La periodista recuerda un dato revelador: la desinformación puede llegar a ser hasta seis veces más viral que la información verificada. Esto ocurre, explica, porque está diseñada para apelar a las emociones más intensas y provocar reacciones inmediatas, ya sea para obtener beneficios económicos mediante engaños, promover intereses políticos o impulsar agendas que no responden al bien común.

"Somos periodistas. No somos activistas ni voceros políticos", enfatiza Velasco. Su tarea, reitera, no es favorecer ni destruir a ninguna de las partes en conflicto, sino informar con rigor, independencia y responsabilidad para que la ciudadanía pueda tomar decisiones basadas en hechos y no en emociones manipuladas.

El llamado que hace a sus colegas es fraterno pero firme: verificar, contrastar, consultar fuentes, contextualizar y actuar con responsabilidad.
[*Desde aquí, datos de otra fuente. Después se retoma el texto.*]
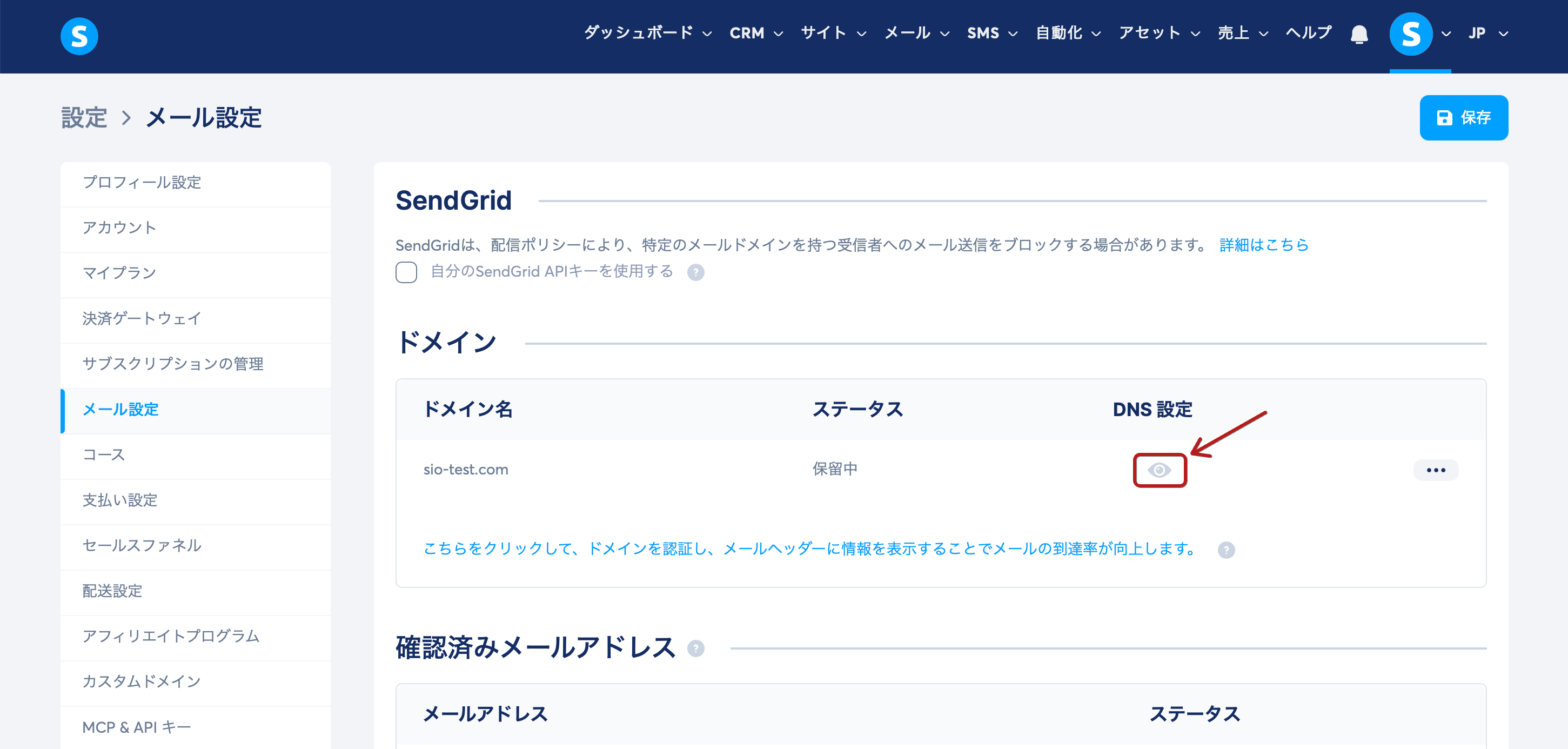Image resolution: width=1568 pixels, height=749 pixels.
Task: Open the notifications bell
Action: point(1358,34)
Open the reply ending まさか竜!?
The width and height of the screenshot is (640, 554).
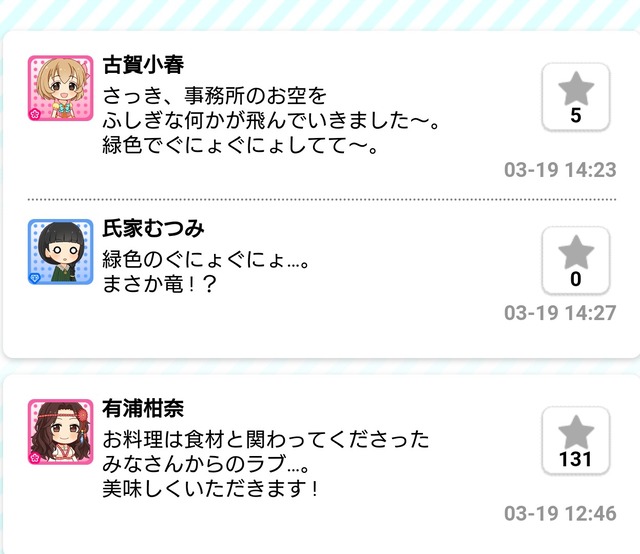(206, 271)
Hagamos periodismo. No activismo. No contenido viral construido a costa de la verdad, sentencia.

Velasco concluye con una reflexión contundente: la desinformación es, en esencia, la negación del periodismo. Y frente a ella, los profesionales de la información no pueden ser cómplices de su expansión. "Bolivia nos necesita hoy más que nunca", afirma, y cierra con un mensaje de defensa de la verdad, la ética y el oficio.